Amos Oz & Judas Iscariote

Ma. Teresa D’Auria, publicado por primera vez en Julio de 2015 en TuMeser

Una ciudad: Jerusalén. Una estación : el invierno de 1959. Tres personajes : un joven estudiante, una viuda de guerra y su suegro lisiado. Sin salirse de ese marco estrecho y siguiendo los meandros de una curiosa aventura sentimental, la  reciente novela de Amos Oz («Ha BeSORÁ ‘AL PI IeHUDÁ» – «El Evangelio según Judas») plantea la compleja pregunta: ¿Quién es, realmente, un traidor?

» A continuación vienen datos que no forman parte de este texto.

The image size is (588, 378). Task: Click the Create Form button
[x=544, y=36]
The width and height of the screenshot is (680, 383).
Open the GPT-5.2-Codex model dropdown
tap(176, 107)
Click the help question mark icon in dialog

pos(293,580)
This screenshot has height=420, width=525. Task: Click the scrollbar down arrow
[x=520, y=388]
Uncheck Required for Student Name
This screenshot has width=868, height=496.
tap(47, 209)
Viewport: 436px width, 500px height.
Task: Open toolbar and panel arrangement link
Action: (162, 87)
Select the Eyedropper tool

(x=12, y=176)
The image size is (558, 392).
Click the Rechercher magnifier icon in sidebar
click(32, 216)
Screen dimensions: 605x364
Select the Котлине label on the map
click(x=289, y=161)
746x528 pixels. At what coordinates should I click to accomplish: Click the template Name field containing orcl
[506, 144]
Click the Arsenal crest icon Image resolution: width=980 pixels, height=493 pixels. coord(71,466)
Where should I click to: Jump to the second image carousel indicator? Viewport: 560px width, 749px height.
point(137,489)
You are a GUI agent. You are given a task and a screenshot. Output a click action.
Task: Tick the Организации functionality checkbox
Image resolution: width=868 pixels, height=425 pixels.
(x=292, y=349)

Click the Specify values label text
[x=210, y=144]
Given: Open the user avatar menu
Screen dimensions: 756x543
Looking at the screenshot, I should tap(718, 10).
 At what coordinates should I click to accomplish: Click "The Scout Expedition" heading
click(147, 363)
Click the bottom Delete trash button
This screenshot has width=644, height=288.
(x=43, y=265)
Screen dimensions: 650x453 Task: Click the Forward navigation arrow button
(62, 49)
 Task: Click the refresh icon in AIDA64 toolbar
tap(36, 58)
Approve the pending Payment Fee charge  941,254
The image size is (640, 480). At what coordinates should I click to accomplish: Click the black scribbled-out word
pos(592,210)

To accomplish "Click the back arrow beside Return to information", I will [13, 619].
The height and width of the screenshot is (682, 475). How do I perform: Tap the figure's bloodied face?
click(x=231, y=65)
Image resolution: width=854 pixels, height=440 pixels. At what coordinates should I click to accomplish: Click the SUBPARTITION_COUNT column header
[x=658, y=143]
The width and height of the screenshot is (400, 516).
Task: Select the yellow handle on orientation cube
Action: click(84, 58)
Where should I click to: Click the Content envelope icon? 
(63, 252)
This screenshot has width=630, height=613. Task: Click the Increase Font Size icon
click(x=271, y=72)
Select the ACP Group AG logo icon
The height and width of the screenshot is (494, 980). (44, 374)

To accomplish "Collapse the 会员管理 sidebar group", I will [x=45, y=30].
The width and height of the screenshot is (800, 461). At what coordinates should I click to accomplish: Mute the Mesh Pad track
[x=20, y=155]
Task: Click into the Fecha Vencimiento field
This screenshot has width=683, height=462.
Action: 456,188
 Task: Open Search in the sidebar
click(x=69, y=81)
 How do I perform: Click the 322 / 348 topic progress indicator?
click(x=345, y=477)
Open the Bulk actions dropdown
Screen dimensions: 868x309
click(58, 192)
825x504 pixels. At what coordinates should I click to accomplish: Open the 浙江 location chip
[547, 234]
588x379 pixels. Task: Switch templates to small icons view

El estudiante, luego de un revés en su vida amorosa, decide no asistir más a la Universidad, retirarse por un tiempo de la sociedad y terminar su tesis de doctorado. Encuentra un trabajo a tiempo parcial como acompañante intelectual de un profesor de historia jubilado. Con él intercambia ideas sobre el tema de su estudio : «Miradas judías sobre Jesús» (donde un  lugar especial le estará reservado a IeHUDÁ, ISH  KARIOT : Judas Iscariote). Pese a figurar en el título de la novela, el personaje de Judas parecería ser casi una excusa para ir cuestionando, como en paralelo, la presunta infidelidad de un líder político contemporáneo de Ben Gurión.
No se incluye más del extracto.